20 August 2012 A global United Nations campaign to highlight the impact that humanitarian acts, however big or small, can have on the world has been heralded as a success by its organizers, with more than one billion messages of hope encouraging people to do something good for someone else shared, via social media, on World Humanitarian Day.
“There are seven billion people in the world and we reached hundreds of millions of them with our message. People really care,” the UN Under-Secretary-General for Humanitarian Affairs, Valerie Amos, said in a news release from the UN Office for the Coordination of Humanitarian Affairs (OCHA), which she also heads.

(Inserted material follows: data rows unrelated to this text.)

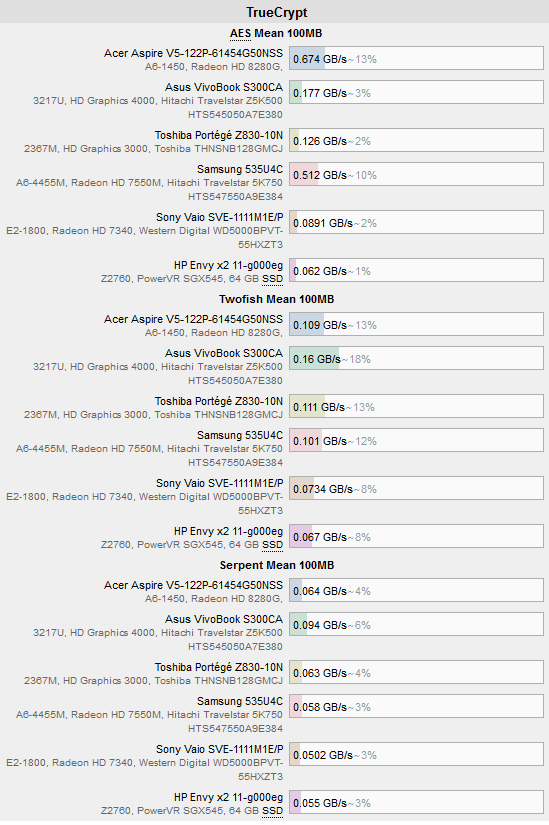Click the Twofish Mean 100MB heading
Viewport: 549px width, 825px height.
(276, 299)
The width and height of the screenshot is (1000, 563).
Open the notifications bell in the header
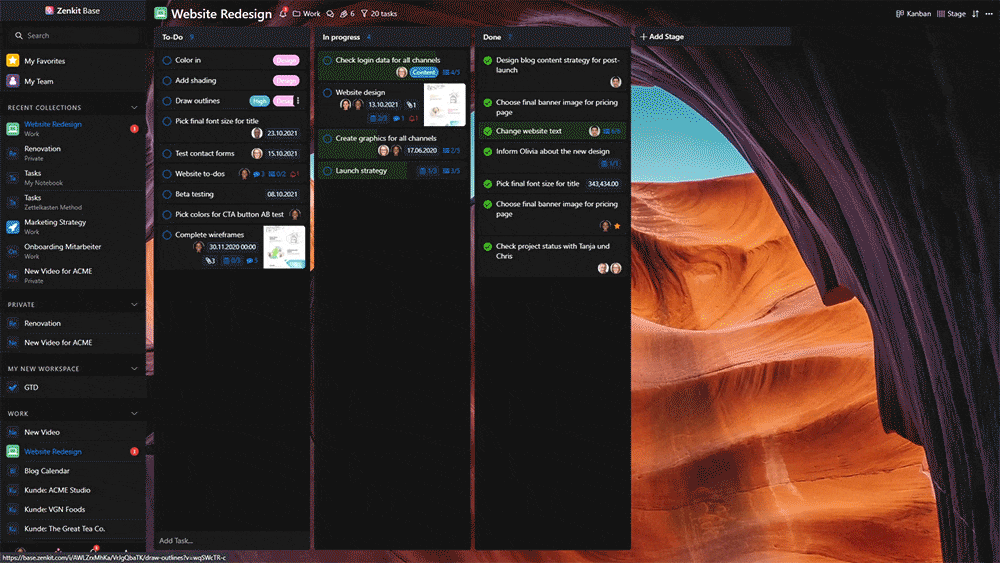[283, 14]
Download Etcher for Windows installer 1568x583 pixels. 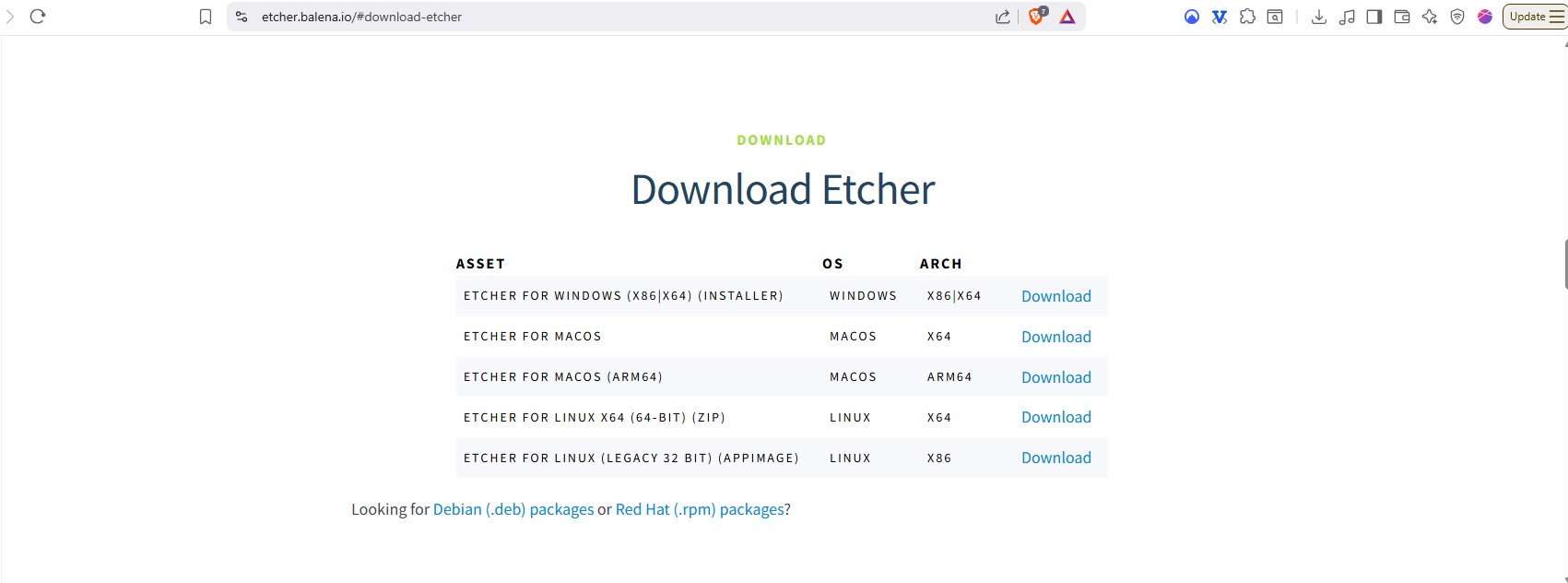coord(1055,296)

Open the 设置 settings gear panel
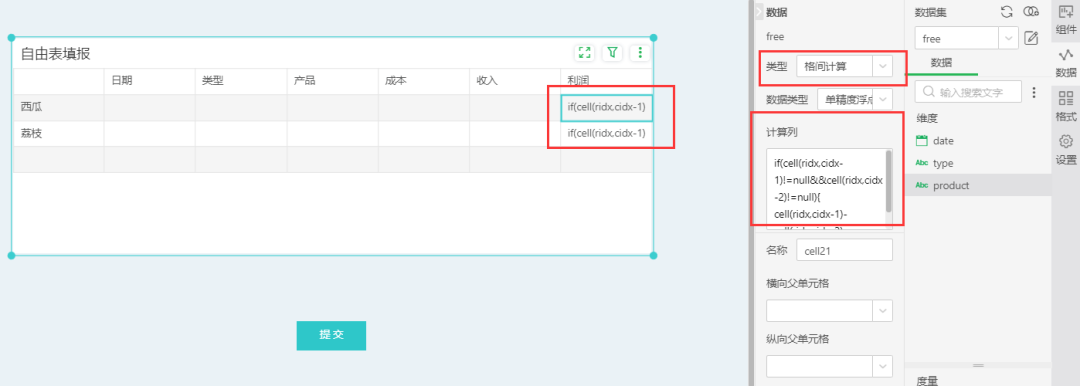click(1066, 150)
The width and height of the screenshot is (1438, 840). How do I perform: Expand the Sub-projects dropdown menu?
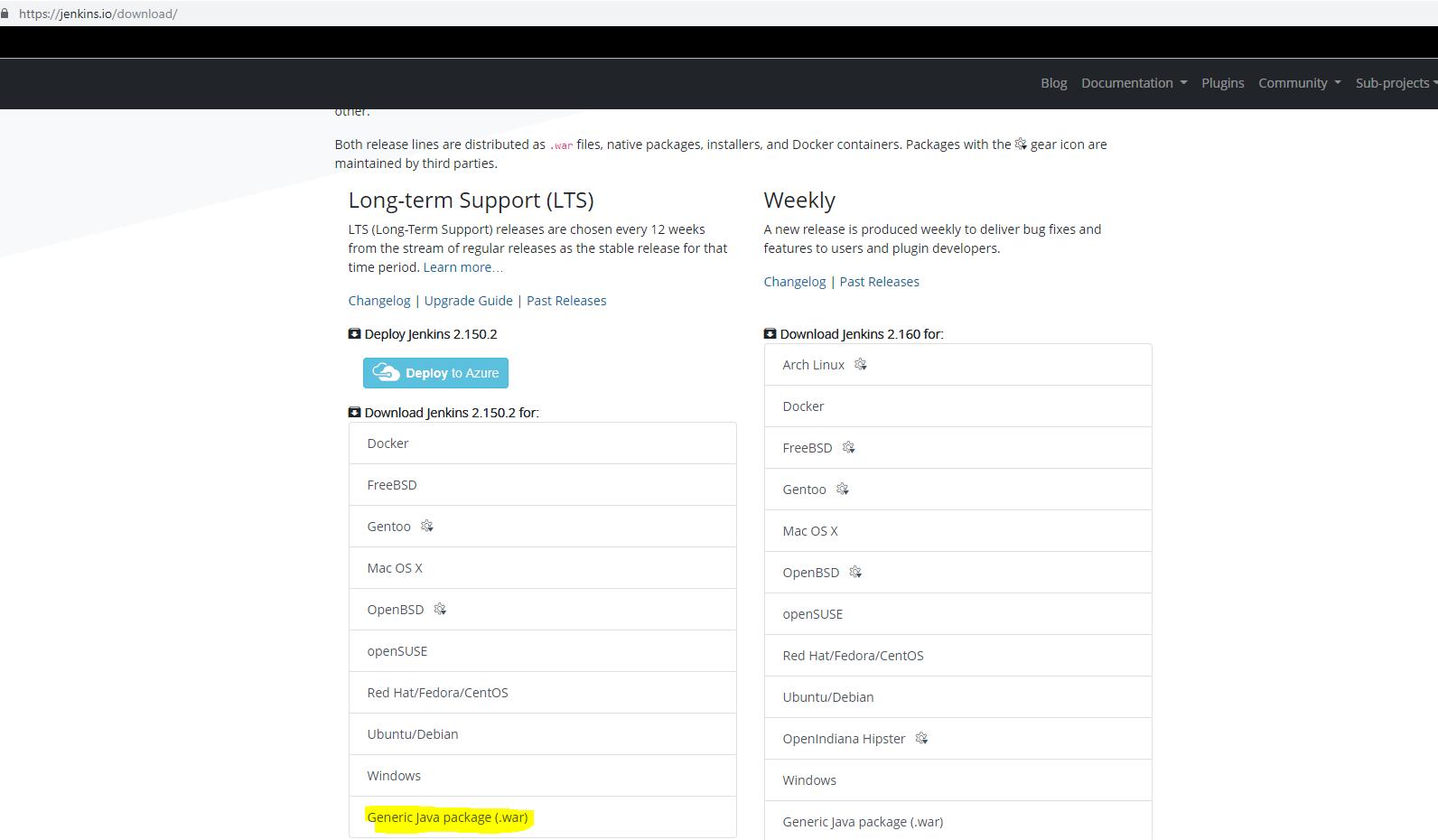pos(1395,83)
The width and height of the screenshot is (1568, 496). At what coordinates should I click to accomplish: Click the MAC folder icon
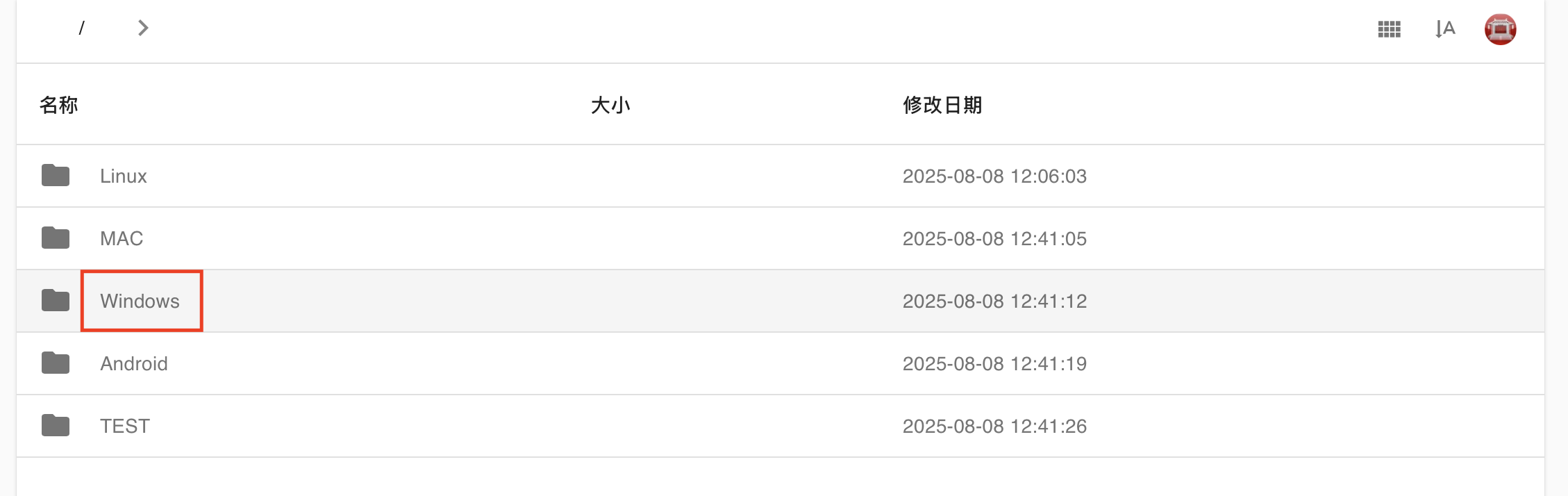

For this year's observance of the Day, which falls on 19 August, the UN launched a campaign, entitled 'I Was Here,' aimed at engaging one billion people through social media so they can pledge a humanitarian action, and share their individual actions with others through an interactive website, www.whd-iwashere.org. On the morning of Sunday, 19 August, more than one billion messages were shared at the same time.
Organized by OCHA and launched on 2 August, the campaign received the support of US performing artist Beyoncé Knowles, who, along with songwriter Diane Warren, donated the song 'I Was Here' to the campaign. Her contribution also included filming a video for the song at the General Assembly Hall at UN Headquarters in New York.

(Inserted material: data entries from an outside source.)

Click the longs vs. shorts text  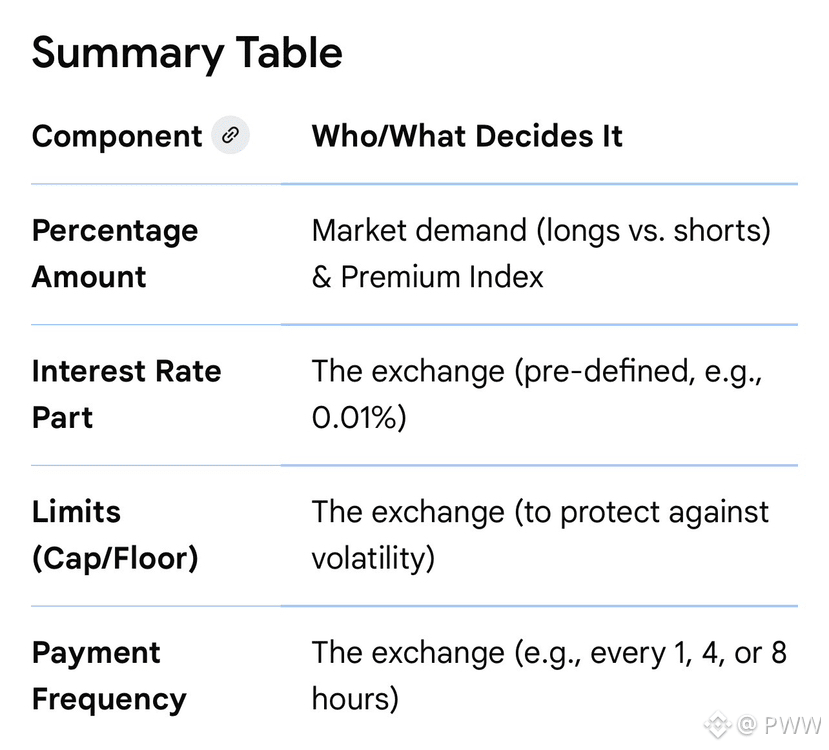coord(654,230)
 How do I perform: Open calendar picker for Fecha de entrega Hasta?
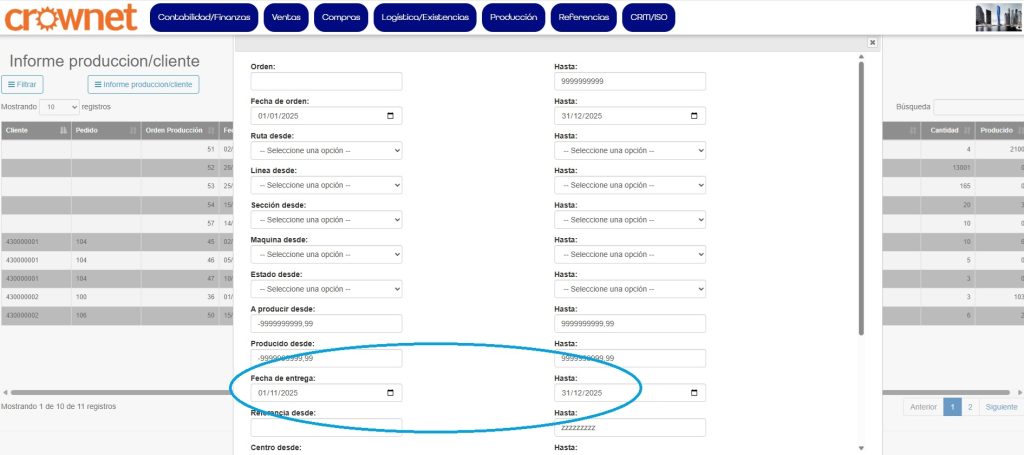point(694,392)
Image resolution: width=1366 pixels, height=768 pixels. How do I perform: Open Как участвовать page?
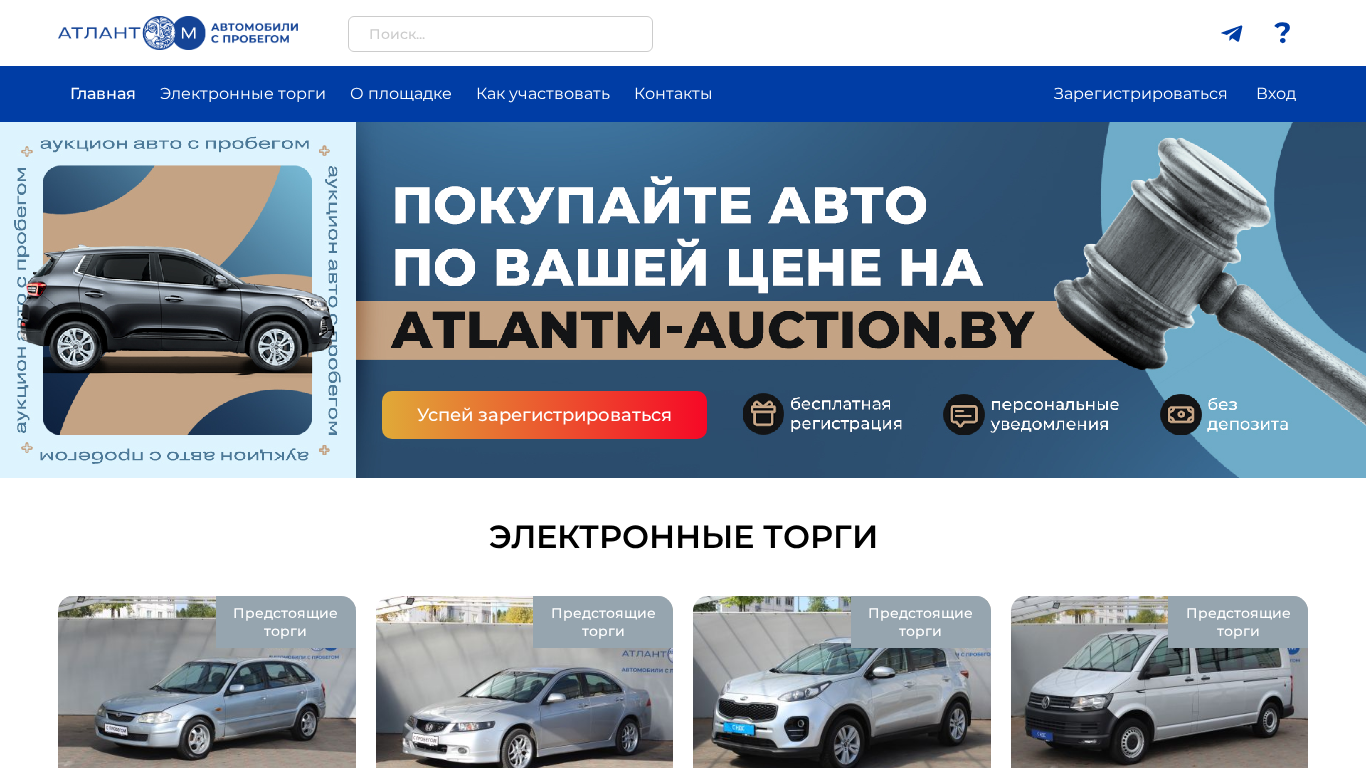[x=543, y=94]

“Thanks to the amazing work of Beyoncé and our partners, we now have a global commitment to humanitarian action. The message of people helping people is universal,” Ms. Amos said. “Making your mark and saying 'I Was Here' resonates powerfully with people all over the world.”
According to OCHA, the campaign numbers soared following the release of the 'I Was Here' music video on 18 August. The music video's release included displays on big screens in the cities of Dubai, Geneva, Addis Ababa, as well as in New York City's Times Square, among other locales.

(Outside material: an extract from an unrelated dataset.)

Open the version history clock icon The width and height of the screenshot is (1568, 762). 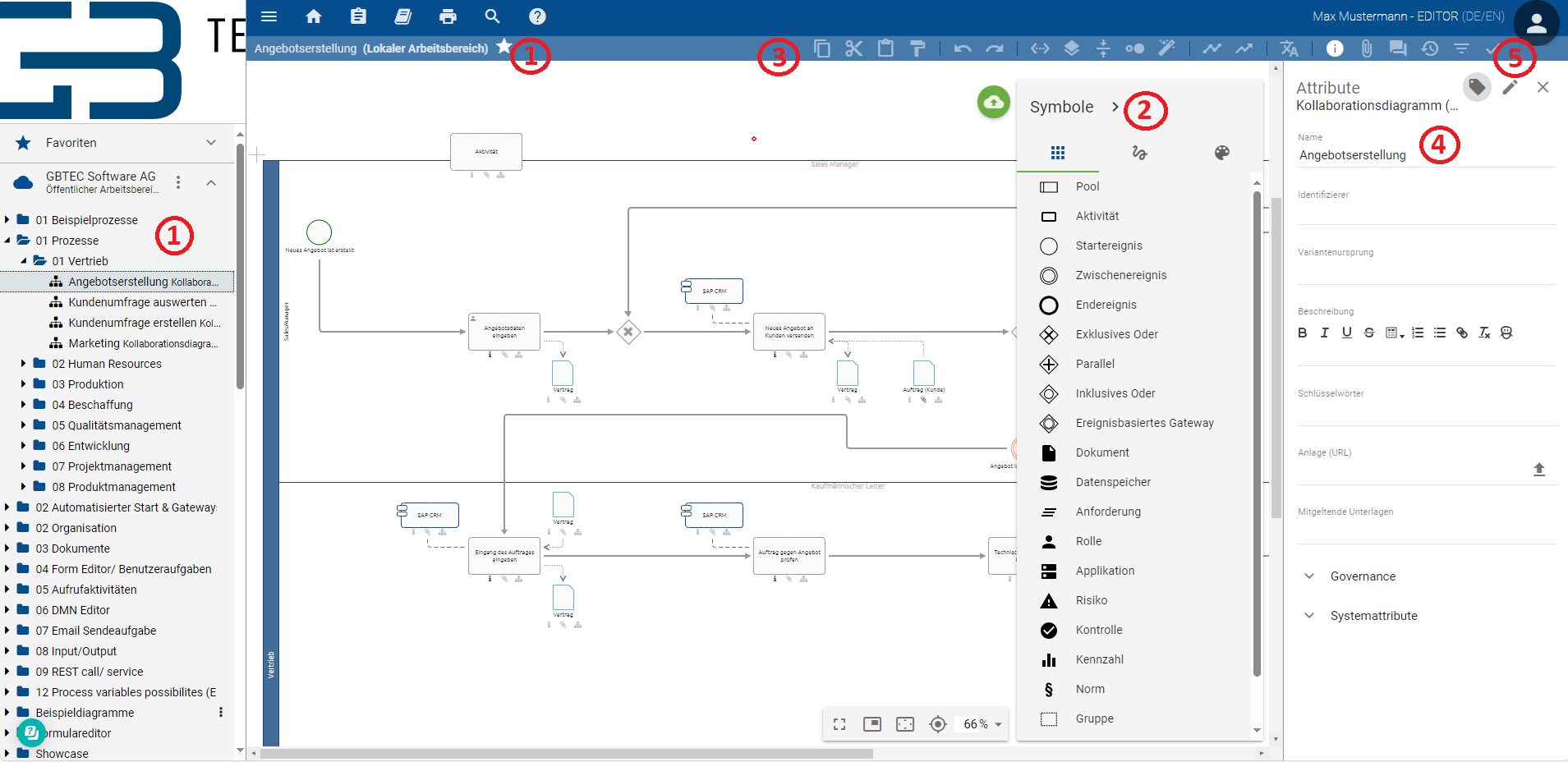point(1430,48)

“I feel like we all want to know that our life meant something and that we did something for someone else. That we spread positivity no matter how big or how small,” Beyoncé had said in the lead up to the Day.
The General Assembly proclaimed 19 August as World Humanitarian Day in 2008 to commemorate the 2003 Canal Hotel bombing in Baghdad, Iraq, which claimed the lives of 22 UN staff members, including the world body's top envoy to the Middle Eastern country, Sergio Vieira de Mello, and wounded more than 150 people.
The Day aims to honour those who have lost their lives in humanitarian service and those who continue to bring assistance and relief to millions, in addition to drawing attention to humanitarian needs worldwide and the importance of international cooperation in meeting those needs.